ЗаLoves последовали «Героини» — сборник вымышленных писем мифических героинь отсутствующим возлюбленным.Вскоре после этого появился The Art of Love , а за шестилетний период между 2 и 8 годами нашей эры Овидий написал Метаморфоз . Между публикациями Amores и Metamorphoses Овидий был трижды женат и имел дочь.
Факт жизни Овидия, который стал определять его, — это его изгнание в 8 г. н.э. в Томи римским императором Августом. Сам Август лично опробовал Овидия и признал его виновным в преступлении, которое остается неясным. Хотя Овидий писал об изгнании в стихотворении « Тристия » или « скорби », причины изгнания остаются неясными.«Два проступка, стихотворение и ошибка уничтожили меня», — вот все, что Овидий написал в «Тристии».
Последние годы Овидия проведут в Томи, написав длинные письма и стихи с призывом к Августу, чтобы он позволил ему вернуться в Рим. Мольбы были бесполезны, и Овидий оставался в изгнании до своей смерти в 17 году нашей эры.
Овидий
История Ликаона
В этом отрывке Овидий, римский поэт (43 г. до н.C. – 17 нашей эры) Зевс, известный в этом римском контексте как Юпитер, описывает наказание нечестивого царя по имени Ликаон за то, что он не узнал бога и не поклонился ему. Это событие стало одним из факторов, побудивших Зевса послать наводнение для уничтожения людей. В Метаморфозы , важный источник греческой и римской мифологии, содержит истории, в которых персонажи претерпевают трансформации.
Плохой отчет об этом возрасте достиг наши уши. Надеясь, что это сообщение было ложным, я спустился с высоты Olympus и, хотя я был богом, я ходил по земле в человеческом обличье.Потребуется много времени, чтобы рассказать, сколько зла я нашел повсюду. Отчет был не так плох, как правда. Я прошел через горы Maenalus , страшный убежищем диких зверей и холодными сосновыми лесами Lycaeus и Циллен . Здесь трон и враждебный дворец аркадского царя. Я вошел в то время, когда в ночи рисовались поздние тени. Я подал знаки, что пришел бог, и люди начали мне поклоняться.Сначала Ликаон высмеивал благочестивые приношения. Вскоре он сказал: «Я собираюсь выяснить с помощью гарантированного теста, бог это или смертный. Истина не вызывает сомнений ». Он приготовился убить меня ночью, пока я не спала. Он остановился на этом испытании истины, но его не удовлетворило. Ножом он перерезал горло заложнику, присланному из Molossian племени и смягчил его конечности, хотя еще не полностью мертвые, сварив некоторые из них и поджарив другие на огне.Как только он поставил эту еду для меня на стол, я использовал свою мстительную молнию, чтобы опрокинуть дворец.

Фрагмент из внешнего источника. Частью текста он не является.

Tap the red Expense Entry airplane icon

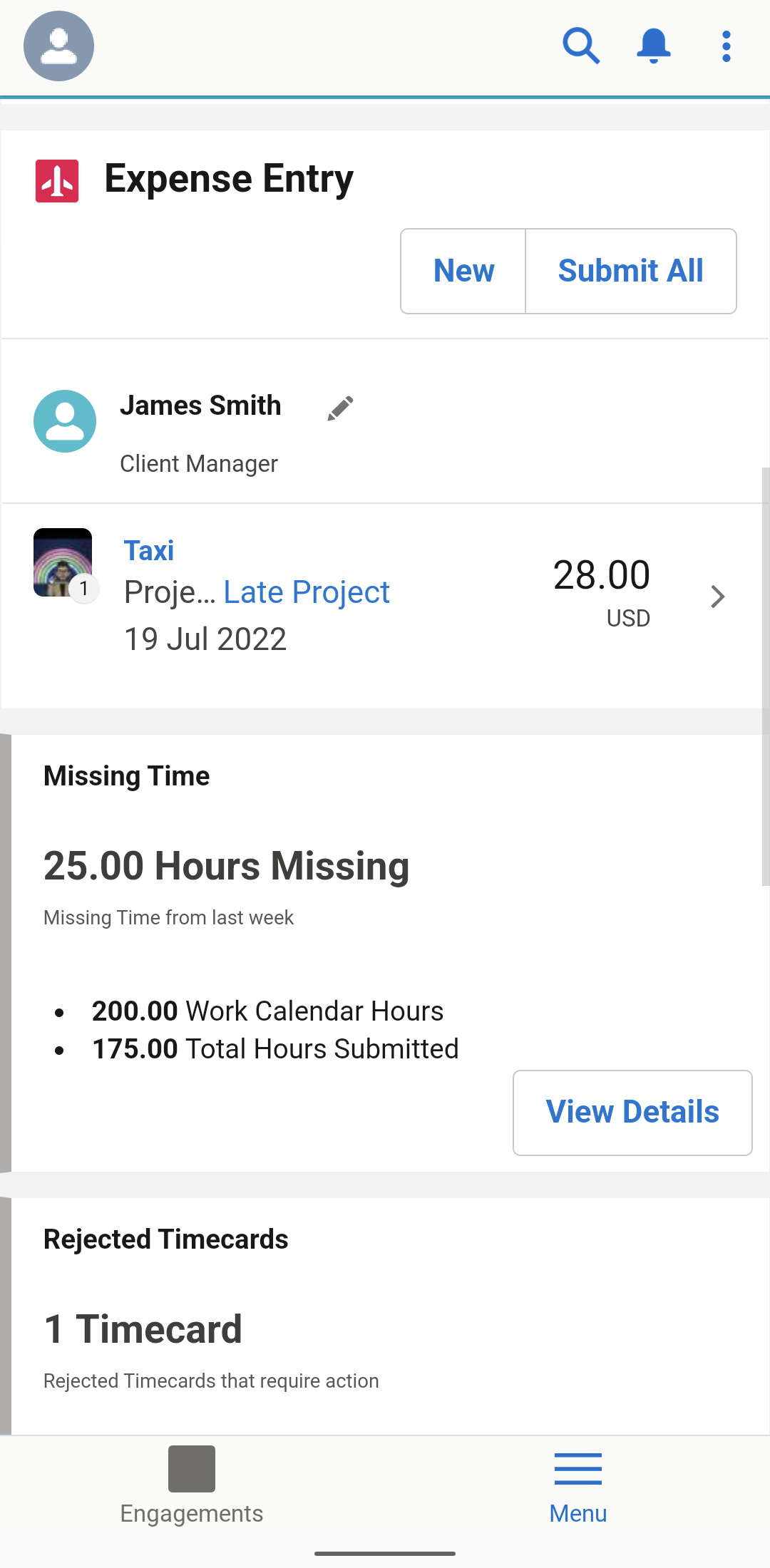(x=57, y=181)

Penates ; они были достойны своего хозяина. Сам Ликаон в ужасе бежал. Когда он прибыл в пустынную местность, он выл и тщетно пытался заговорить. В результате его собственной природы его внешний вид приобрел некое безумие, и он проявлял к стадам жажду убийства, к которой он привык. Он стал получать удовольствие от крови.Его одежда превратилась в мех, а руки превратились в ноги. Он стал волком, но сохранил остатки своего прежнего «я». На его лице была такая же серость и та же ярость; такие же глаза светились в его голове; у него была такая же жестокость.

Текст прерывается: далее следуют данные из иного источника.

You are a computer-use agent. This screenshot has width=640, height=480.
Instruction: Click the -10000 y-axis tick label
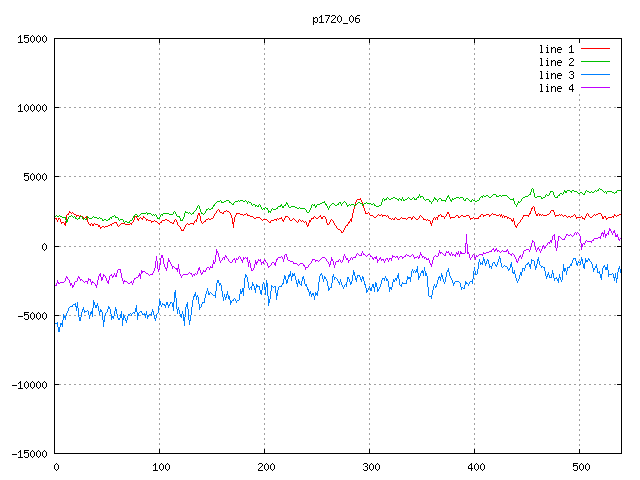pyautogui.click(x=29, y=384)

наш — Эти строки произнесены Юпитером (Зевсом), обращающимся к другим богам и богиням.
Олимп — Ссылка на Олимп показывает, что эта история была изначально греческой: римские боги не жили на горе Олимп в Греции, пока они не стали отождествляться со своими греческими собратьями.
Маенал — Горный хребет Менал находится в Аркадии в центре Пелопоннеса. Горы считались священными для Пана.
Ликей — Богам Пан и Зевсу поклонялись на горе, известной как Ликей, в центре Аркадии.
Циллен — Говорят, что на высокой горе под названием Циллен в северо-восточной Аркадии родился Гермес.